Film review: What Maisie Knew

A still from the film.
A still from the film.
Amazing dissection of a dysfunctional family and the child caught in the middle of it all, writes Mark Orton.

What Maisie Knew
Directors:
Scott McGhee and David Siegel
Cast: Julianne Moore, Steve Coogan, Alexander Skarsgard, Joanna Vanderham, Onata Aprile
Rating: (M)
4 stars (out of 5)

''I love you so much, my darling,'' is a phrase repeated so often by ageing rock star Susanna (Julianne Moore) to her daughter Maisie (Onata Aprile) that its sincerity is not the only thing in question.

Sandwiched between two narcissistic parents fighting over the scraps of their train-wreck marriage, Maisie is a wide-eyed 7-year-old with a backstage pass to places a child of this age should not go.

Adapted from an 1897 Henry James novel, What Maisie Knew is an amazing dissection of a dysfunctional family seen through the eyes of a child. Brought to life wonderfully by Aprile, Maisie struggles to make sense of the craziness that becomes her norm.

Maisie wants for nothing materially but does not get the support and love she craves.
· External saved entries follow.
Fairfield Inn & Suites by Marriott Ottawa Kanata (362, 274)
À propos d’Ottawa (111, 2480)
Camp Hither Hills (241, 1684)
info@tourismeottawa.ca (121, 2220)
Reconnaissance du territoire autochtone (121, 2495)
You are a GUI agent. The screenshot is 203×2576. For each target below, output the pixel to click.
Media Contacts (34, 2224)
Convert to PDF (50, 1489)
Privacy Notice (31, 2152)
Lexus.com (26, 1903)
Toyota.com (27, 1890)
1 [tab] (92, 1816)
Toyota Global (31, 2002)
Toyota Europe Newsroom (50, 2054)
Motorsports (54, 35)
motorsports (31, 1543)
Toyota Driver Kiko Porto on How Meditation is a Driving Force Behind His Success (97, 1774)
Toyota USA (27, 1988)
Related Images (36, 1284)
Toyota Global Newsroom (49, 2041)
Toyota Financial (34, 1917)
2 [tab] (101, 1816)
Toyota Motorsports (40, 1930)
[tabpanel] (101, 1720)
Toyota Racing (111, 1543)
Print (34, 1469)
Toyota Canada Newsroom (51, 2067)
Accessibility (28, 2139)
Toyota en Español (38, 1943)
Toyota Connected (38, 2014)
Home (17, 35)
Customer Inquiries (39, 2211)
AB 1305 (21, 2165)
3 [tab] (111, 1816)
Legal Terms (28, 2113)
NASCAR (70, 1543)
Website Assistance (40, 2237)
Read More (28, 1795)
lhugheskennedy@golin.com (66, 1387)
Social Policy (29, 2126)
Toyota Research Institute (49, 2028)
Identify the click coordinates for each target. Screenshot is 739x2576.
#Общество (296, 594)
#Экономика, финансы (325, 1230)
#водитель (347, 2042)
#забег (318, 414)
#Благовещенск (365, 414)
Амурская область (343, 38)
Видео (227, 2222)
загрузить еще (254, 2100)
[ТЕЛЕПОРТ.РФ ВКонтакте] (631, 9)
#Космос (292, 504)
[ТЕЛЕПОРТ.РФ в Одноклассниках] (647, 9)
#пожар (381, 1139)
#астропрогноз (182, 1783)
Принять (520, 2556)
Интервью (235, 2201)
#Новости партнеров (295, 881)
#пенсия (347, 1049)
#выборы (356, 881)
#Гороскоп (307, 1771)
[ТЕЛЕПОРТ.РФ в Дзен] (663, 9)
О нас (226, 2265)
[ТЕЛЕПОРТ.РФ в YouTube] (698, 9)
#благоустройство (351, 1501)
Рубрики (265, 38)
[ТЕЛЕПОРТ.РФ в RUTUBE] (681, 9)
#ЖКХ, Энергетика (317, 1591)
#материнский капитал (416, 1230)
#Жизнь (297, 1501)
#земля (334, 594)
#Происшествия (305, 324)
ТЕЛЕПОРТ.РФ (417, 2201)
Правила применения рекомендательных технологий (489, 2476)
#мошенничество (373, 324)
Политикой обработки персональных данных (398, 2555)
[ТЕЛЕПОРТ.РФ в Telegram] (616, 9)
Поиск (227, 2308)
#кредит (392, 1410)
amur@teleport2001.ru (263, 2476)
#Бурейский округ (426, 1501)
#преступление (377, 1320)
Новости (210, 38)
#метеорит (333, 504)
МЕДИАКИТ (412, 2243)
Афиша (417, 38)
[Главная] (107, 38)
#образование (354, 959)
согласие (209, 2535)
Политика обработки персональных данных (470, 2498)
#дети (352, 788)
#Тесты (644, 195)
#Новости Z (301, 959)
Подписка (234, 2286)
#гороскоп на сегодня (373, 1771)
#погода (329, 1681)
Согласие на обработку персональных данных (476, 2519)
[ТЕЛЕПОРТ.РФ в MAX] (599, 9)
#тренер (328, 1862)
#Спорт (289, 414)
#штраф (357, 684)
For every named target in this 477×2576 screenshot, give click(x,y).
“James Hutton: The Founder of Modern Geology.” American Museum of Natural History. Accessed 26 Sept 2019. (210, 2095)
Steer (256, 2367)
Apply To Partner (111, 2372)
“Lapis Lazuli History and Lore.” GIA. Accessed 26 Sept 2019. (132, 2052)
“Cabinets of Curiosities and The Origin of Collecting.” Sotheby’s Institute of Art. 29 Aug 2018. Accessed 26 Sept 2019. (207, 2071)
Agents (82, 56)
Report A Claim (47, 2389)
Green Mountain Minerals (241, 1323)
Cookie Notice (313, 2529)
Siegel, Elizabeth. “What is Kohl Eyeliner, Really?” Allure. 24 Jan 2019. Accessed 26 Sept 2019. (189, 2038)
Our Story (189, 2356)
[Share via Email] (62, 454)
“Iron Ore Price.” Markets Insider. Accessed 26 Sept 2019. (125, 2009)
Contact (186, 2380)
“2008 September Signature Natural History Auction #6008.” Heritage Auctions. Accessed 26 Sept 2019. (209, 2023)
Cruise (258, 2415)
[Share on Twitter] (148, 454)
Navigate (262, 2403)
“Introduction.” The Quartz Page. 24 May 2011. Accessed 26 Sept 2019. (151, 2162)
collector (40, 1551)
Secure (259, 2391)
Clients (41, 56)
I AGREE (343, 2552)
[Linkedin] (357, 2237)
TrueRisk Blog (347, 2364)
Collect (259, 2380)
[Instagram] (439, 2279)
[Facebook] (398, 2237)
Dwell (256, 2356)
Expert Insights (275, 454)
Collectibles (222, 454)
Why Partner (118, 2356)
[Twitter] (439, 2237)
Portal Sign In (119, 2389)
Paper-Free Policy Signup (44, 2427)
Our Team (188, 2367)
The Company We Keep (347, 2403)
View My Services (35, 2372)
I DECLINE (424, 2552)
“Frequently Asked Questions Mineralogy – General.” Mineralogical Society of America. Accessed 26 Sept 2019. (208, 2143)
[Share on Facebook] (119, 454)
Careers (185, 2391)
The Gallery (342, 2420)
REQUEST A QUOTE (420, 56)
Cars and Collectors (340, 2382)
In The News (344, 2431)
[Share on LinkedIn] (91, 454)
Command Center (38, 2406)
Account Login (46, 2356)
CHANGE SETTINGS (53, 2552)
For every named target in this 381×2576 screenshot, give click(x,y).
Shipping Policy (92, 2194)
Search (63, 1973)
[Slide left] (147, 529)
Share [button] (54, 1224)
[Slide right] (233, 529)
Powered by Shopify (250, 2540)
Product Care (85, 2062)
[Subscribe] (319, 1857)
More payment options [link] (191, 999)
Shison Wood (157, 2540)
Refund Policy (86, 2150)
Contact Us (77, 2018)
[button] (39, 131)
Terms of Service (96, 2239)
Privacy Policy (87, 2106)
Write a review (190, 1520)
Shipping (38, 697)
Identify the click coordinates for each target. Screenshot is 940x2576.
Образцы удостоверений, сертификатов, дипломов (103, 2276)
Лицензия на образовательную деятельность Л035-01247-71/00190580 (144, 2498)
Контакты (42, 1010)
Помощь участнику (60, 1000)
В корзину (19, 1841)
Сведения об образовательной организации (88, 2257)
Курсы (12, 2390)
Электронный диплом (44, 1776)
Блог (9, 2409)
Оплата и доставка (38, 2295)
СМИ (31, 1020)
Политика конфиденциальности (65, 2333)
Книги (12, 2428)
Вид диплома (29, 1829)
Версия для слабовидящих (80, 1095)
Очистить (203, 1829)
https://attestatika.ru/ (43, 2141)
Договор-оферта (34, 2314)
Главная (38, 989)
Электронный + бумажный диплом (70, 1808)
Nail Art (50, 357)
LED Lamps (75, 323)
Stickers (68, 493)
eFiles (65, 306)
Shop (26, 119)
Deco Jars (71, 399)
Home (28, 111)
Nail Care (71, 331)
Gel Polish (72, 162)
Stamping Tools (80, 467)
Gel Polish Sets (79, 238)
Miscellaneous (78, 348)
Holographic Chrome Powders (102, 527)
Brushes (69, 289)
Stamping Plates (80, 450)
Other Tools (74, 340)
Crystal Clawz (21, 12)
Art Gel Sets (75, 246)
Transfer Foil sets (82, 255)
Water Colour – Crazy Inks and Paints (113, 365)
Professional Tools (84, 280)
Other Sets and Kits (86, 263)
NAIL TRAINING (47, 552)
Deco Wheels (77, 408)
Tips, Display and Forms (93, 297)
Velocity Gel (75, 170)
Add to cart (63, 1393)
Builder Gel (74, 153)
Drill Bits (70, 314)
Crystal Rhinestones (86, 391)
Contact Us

Shuttled between the boundless bohemian existence of her mother and the loveless apartment of her aloof art-dealer father Beale (Steve Coogan), Maisie does what any 7-year-old might do in a similar situation: she clings to the care given to her by two unwitting bystanders.

After looking after Maisie as her nanny, and then marrying Beale, Margo (Joanna Vanderham) takes care of Maisie after she too is abandoned.

Likewise, Susanna's marriage to bartender Lincoln (Alexander Skarsgard) lands him an unlikely role as a father figure.

In the midst of this madness, Maisie emerges as a more grounded person than any of her adult carers.

Best thing: Onata Aprile's amazing performance: it's as if she is actually living the scenario being acted out around her.

Worst thing: Realising that this situation isn't just a work of fiction.

See it with: Anyone contemplating a family.